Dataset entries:

-------

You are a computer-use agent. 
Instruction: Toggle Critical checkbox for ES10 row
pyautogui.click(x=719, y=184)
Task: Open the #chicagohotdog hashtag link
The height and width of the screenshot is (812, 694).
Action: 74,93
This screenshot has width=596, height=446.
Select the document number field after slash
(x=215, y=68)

-------

Exercise prompt:
Retype only this range exactly: the first line of the data through the line where "This screenshot has width=596, height=446." appears.

Solution to the problem:
You are a computer-use agent. 
Instruction: Toggle Critical checkbox for ES10 row
pyautogui.click(x=719, y=184)
Task: Open the #chicagohotdog hashtag link
The height and width of the screenshot is (812, 694).
Action: 74,93
This screenshot has width=596, height=446.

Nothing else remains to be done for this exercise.